→ **Passage**
Top Tips on Adopting a Rabbit

Top Tips on Adopting a Rabbit

If you are thinking about getting a first pet for your children, you have to make sure they understand the responsibility of looking after them properly. A first pet can teach a child so much as long as they stay committed to being there when their pets need them. This means children need to learn how to feed them correctly, and to make sure their pet has plenty of clean, fresh water and a nice clean environment to live in, not forgetting the time they need to spend with the pets so they stay happy and healthy.

Rabbits are among the nicest pets an older child can have so they learn all about these responsibilities, and if they are well looked after, bunnies will be around for quite a while. Over recent years, many people keep them as “house” pets, teaching their rabbits to use indoor litter trays – and they make fantastic pets, reveling in the company of their owners when they are kept in a home.

There are lots of rabbits in rescue centres that need new caring and loving homes, so if you are thinking about getting one, you should first consider adopting rather than buying. However, if you have never kept a bunny before, there are certain things you need to know about them so they stay happy, healthy and safe when you get them home.

→ **Stored data**
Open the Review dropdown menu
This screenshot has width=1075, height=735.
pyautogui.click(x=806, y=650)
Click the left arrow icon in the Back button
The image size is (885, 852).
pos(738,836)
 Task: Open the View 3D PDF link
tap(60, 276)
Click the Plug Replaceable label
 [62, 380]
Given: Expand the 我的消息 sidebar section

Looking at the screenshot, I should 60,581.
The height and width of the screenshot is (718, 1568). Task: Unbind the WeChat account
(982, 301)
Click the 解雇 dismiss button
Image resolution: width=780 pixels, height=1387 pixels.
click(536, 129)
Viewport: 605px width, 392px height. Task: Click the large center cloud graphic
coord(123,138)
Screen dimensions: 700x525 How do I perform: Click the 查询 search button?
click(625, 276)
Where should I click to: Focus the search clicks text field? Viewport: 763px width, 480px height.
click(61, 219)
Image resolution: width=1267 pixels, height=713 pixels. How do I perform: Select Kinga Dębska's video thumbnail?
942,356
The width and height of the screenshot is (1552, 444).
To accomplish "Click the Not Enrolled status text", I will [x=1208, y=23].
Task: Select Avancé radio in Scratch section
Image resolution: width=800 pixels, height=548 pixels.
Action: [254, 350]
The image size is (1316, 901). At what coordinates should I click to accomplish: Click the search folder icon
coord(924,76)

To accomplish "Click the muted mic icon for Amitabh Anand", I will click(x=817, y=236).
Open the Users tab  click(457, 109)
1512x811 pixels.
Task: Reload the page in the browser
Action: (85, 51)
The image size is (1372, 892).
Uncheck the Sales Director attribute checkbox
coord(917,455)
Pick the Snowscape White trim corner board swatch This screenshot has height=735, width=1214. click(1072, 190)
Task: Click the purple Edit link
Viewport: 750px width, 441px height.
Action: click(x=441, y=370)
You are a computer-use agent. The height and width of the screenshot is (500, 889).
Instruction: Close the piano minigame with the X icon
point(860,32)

→ **Exercise A**
Transcribe the rabbit adoption tips starting with "There are lots" and going on through "get them home.".
→ **Exercise B**
Go on with the rabbit adoption tips, picking up after their final sentence.
The entries were taken from a different source than the rabbit adoption tips.

→ **Answer section A**
There are lots of rabbits in rescue centres that need new caring and loving homes, so if you are thinking about getting one, you should first consider adopting rather than buying. However, if you have never kept a bunny before, there are certain things you need to know about them so they stay happy, healthy and safe when you get them home.

→ **Answer section B**
Things You Need to Know About Keeping Rabbits

If you're going to keep your pet rabbit in an outdoor hutch, then remember pine shavings should not be used for their bedding – this applies to other small mammals too. The reason being that the natural oils in the wood are harmful to them and causes liver damage as well as other health problems.

Don't use any clumping type litter in their litter trays either because if the rabbit eats any of it, this could get caught in the g_astrointestinal_ tract and cause a blockage. Plain litter is not recommended either as it tends to be too dusty causing rabbits to suffer from respiratory problems.

If you are planning to re-home a “house rabbit”, the chances are they will already have been litter trained. You might just have to see where your adopted bunny would prefer their litter box to be and then place it there for the first few days or so. Think of the process as a negotiation between you and your rabbit. You might have to place several litter boxes around to start off with – but as soon as bunny settles in and gets the lay of the land, you should be able to limit it to just the one or maybe two.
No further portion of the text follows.